Copy the records below in full, keeping each word as it is but omitting the pictures.

[Dataset entries]
++++++++++++++++++++

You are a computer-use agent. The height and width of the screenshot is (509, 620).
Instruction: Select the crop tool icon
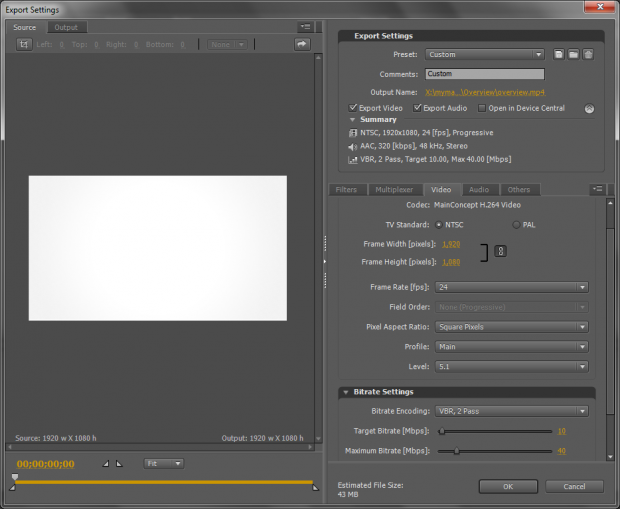tap(23, 44)
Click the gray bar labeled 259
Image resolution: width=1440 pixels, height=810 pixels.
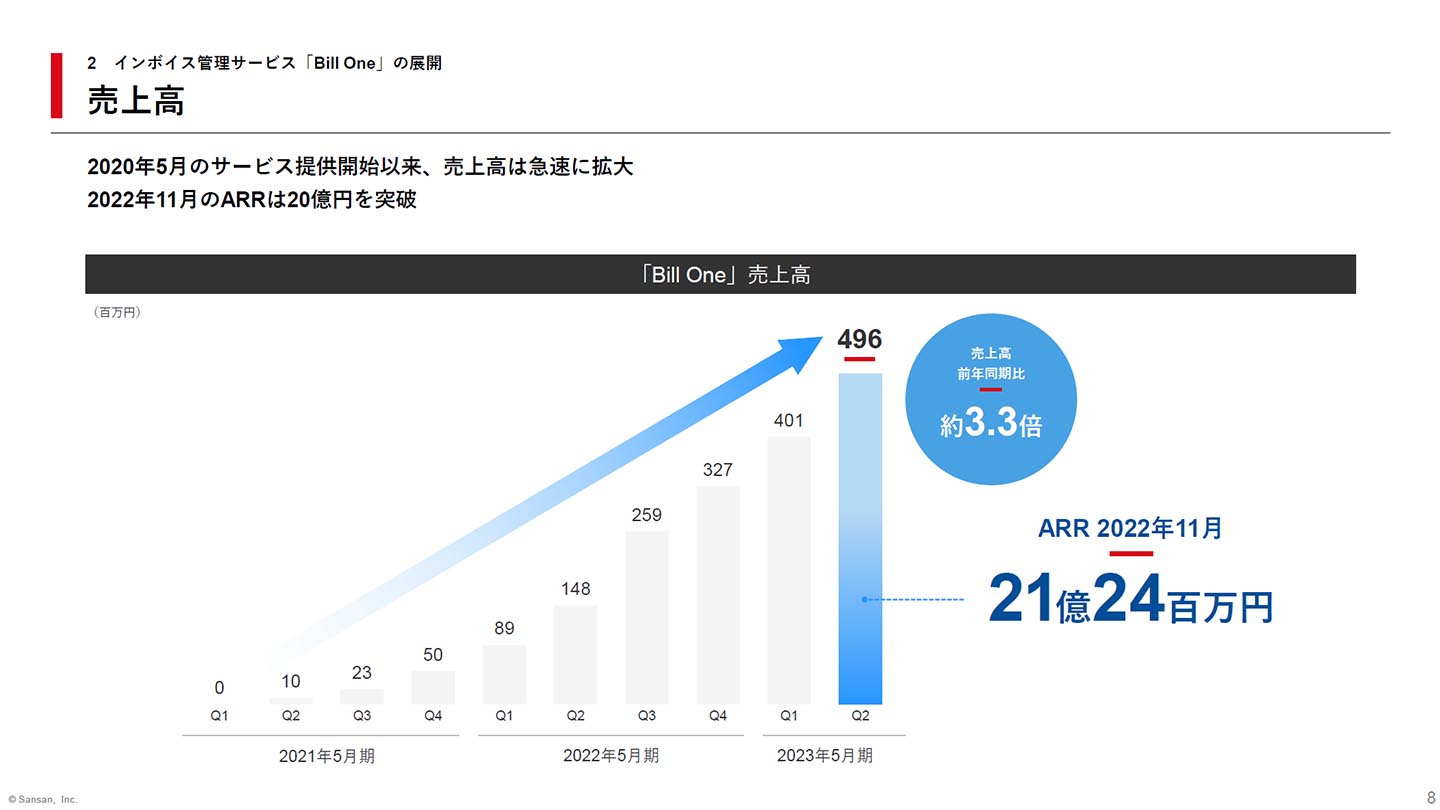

++++++++++++++++++++

→ Response to this exercise:
You are a computer-use agent. The height and width of the screenshot is (509, 620).
Instruction: Select the crop tool icon
tap(23, 44)
Click the gray bar labeled 259
Image resolution: width=1440 pixels, height=810 pixels.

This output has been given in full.